しかし、それ以上に地方には売れ残った産業団地が山ほどあります。かつて、安くて若い大量の労働力が地方に残っている時代には優位性があった工場立地も、著しい高齢化を抱える現在の地方では、むしろ労働力確保のほうが問題となっており、工業的な視点で地方を語ると打つ手がなくなりつつあります。

(中略)

人口は個別の自治体でみるよりも、都市圏でみてみると、実は利点を多く持つ「田舎」があります。

それは、大都市に1時間程度でアクセス可能な「田舎」です。この大都市に接続された田舎の強みは、大きく分けて2つあります。

1つは、商圏人口はそれなりに大きいにもかかわらず、圧倒的に不動産の価格が安い点です。大都市中心部とその隣接地域にある田舎の間には数十倍もの家賃の差があります。しかし目的さえあれば人は移動する時代でもあり、成功している店を経営している人ほど、実は近年では都市中心部を避けて、路地裏、住宅地、そして田舎へと店を移していくことがあります。

もう1つは、農林水産業が活発な地域が多く、食材などの原材料を直接的に仕入れることが可能だったり、景観的に優れた立地を持っているという点です。高度に開発された都市中心部では実現不可能な自家栽培の野菜をとったり、はたまた自然に囲まれた立地での宿といったことが可能になります。

そして大都市から1時間程度という立地は、都市部居住者にとって程よい距離感であり、週末などに足を伸ばすのには億劫ではない距離感でもあります。都市部生活だけではない多様性を求めて、都市部に近接した田舎には大きな可能性があります。

島根・邑南町はB級ではなくA級グルメで広域集客

そのようなポジションをフルに生かして、新規飲食店などを集めているのが島根県の中部に位置する邑南町(おおなんちょう)です。邑南町は人口1万人ほどの山に囲まれた町で、かつてはたたら製鉄、そして炭焼き産業が集積していました。今は農業中心のエリアです。しかしながら、近くを走る高速道路が約120万都市である広島市へと繋がっており、島根県内でありながら、実質的には広島市の都市圏に属する田舎です。

邑南町は2011(平成23)年度から「A級グルメ」というテーマへの取り組みを始めているのですが、B級グルメではなくA級というだけでなく、色合いもかなり違います。B級グルメは地元に根付いている身近なグルメを競い合いますが、邑南町はここの食材や環境を活用した新たな飲食店を開業してもらうという取り組みを、熱心に展開してきています。
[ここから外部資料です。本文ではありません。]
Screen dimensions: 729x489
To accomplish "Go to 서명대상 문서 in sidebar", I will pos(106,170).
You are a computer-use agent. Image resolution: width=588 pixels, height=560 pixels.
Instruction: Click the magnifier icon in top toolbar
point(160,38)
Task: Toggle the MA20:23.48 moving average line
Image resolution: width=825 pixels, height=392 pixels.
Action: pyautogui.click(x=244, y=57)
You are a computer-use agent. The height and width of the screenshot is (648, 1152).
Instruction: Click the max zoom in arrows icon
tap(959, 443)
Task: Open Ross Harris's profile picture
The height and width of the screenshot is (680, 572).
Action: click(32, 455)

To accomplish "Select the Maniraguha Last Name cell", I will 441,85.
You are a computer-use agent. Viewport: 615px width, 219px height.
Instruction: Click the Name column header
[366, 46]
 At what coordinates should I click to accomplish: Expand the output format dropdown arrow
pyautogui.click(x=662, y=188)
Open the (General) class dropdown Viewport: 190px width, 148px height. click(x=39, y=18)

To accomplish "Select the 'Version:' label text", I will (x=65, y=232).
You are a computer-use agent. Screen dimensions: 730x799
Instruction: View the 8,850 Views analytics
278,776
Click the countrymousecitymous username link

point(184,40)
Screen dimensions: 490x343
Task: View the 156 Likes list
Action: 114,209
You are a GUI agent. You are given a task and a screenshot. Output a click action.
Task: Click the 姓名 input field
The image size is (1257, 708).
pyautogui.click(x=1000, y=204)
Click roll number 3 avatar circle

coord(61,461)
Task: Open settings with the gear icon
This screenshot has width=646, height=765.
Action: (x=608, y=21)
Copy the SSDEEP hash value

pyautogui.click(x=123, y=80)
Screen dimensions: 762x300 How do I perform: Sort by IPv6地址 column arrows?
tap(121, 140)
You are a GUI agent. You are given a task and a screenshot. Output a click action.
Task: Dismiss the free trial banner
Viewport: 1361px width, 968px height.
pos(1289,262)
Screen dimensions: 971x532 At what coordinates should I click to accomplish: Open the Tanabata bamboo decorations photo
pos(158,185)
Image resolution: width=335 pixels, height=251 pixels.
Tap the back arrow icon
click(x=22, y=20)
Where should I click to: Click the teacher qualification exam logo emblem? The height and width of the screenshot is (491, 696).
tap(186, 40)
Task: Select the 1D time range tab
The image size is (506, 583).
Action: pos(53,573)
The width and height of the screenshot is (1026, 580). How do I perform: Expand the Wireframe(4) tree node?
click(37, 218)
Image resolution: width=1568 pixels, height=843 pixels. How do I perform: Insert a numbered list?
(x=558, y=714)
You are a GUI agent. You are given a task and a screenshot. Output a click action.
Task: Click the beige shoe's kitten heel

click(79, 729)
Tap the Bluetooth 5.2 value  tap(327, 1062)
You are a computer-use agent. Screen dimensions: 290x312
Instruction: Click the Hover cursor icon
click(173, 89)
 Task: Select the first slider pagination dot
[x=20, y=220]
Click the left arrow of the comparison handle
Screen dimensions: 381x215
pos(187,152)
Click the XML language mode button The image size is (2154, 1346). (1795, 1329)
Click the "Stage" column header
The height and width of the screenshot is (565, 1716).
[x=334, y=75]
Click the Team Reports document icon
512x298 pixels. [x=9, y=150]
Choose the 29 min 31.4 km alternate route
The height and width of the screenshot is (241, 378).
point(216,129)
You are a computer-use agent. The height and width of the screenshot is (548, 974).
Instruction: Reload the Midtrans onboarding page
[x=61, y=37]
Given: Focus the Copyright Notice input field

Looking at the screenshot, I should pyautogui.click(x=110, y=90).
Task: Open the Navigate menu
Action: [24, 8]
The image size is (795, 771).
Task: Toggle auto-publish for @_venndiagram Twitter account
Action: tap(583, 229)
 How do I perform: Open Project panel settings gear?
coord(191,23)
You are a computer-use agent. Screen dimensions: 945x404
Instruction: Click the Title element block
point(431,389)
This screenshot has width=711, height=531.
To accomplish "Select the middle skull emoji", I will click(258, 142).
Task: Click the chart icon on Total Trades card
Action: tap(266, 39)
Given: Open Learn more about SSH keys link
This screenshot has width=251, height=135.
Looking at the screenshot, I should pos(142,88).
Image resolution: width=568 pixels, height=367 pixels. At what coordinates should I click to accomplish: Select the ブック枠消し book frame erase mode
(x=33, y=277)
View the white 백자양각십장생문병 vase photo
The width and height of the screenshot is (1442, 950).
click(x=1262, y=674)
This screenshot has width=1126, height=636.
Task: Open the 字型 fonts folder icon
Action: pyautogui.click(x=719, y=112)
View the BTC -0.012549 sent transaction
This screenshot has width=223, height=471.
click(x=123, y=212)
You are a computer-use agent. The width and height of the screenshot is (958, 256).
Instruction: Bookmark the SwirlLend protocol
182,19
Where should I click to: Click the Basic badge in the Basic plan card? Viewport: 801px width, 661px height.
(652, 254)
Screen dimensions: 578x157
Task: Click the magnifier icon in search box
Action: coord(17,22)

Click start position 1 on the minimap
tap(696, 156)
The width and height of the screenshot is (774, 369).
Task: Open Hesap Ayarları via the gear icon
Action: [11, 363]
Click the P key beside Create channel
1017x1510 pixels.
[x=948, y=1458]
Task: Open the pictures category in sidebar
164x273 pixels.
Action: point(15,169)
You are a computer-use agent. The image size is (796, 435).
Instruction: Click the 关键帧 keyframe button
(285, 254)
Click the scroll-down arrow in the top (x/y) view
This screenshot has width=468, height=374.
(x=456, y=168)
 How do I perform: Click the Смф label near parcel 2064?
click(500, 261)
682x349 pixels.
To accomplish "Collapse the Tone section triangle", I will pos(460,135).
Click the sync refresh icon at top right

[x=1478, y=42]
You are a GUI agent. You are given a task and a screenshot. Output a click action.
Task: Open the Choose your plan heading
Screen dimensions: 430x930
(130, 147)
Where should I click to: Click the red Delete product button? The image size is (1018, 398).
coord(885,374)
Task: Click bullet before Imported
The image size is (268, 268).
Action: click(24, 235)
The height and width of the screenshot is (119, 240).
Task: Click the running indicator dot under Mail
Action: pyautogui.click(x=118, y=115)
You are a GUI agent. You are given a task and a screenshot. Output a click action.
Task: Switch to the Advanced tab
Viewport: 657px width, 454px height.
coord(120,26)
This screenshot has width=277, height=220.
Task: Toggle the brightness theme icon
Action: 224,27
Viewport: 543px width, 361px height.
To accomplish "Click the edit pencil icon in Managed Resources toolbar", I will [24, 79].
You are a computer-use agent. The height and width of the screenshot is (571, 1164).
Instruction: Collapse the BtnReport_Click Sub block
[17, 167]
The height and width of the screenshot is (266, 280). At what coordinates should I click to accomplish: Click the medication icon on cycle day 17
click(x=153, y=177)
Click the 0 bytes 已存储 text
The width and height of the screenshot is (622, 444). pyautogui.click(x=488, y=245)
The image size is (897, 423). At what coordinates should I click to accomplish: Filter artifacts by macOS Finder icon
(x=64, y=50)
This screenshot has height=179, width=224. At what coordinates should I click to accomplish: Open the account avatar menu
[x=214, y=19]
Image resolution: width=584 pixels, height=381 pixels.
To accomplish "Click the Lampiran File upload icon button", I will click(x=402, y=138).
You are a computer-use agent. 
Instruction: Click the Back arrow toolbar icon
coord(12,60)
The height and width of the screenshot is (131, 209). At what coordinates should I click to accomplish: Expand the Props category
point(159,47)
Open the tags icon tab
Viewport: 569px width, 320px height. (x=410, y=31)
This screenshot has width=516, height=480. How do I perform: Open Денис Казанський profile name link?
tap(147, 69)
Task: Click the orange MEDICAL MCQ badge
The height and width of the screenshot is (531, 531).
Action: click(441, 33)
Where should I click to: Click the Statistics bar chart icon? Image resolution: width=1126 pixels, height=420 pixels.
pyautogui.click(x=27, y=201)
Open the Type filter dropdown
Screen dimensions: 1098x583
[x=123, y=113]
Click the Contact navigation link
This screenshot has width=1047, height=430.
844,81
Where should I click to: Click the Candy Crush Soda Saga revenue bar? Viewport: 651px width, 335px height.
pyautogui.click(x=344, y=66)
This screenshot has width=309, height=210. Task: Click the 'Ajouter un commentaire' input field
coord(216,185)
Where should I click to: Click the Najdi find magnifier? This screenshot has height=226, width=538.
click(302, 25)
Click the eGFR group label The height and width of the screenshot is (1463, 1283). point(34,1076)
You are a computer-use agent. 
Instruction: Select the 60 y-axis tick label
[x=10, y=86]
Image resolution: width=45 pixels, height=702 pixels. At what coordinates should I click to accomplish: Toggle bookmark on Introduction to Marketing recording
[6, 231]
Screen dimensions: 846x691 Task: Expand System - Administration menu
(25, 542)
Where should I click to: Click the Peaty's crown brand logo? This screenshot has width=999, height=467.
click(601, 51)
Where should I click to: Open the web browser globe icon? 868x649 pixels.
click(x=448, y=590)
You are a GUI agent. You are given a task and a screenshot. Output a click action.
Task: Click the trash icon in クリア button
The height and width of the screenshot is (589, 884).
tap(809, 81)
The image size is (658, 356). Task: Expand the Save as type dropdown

地道な努力が実り、同町がA級グルメの取り組みで飲食店を誘致し始めてから、新規開業した飲食店はすでに14軒にのぼります。また2011年度以前からあった飲食店が32軒あるので、現在は合計46軒の飲食店が集積していることになります。

「休む」ことが、次を生み出す大きな価値になる

最低でも月に数十万円の家賃が必要な都市中心部に開業するレストランよりも、月に数万円で借りられたり、数百万円で物件購入が可能な田舎では、固定費が安いために、そもそものビジネスの構造が抜本的に変化するわけです。さらにインフラが充実した大都市に接続している田舎では、そのポジションを生かした事業が可能になるわけです。

この話を聞いて皆さんは「2カ月も休めて、ボロい商売してるなぁ」と思うでしょうか。それは違います。実際、美食の町として世界的に有名なスペインのサン・セバスチャンなどでは、シェフは1年のうち2カ月ほど休んで世界を回ってインスピレーションを受けて、次なるメニュー開発に生かしているのをご存じでしょうか。邑南町のA級グルメなら、日本国内でもそのようなモデルが十分に成立するというわけです。

こうした日本ではまだ新しいモデルに希望を見い出し、日頃「ブラックな職場」で安い月給でこき使われてきたような若いシェフたちが、今続々と邑南町に移り住み、飲食店開業を目指して準備をしているのです。

固定費を抑えつつも、付加価値の高い事業を組み立て、そして適切に休みをとる――。工業化時代には立ち遅れたというイメージになっていた田舎が、1周して時代の先端的な働き方を実現していることに注目する必要があります。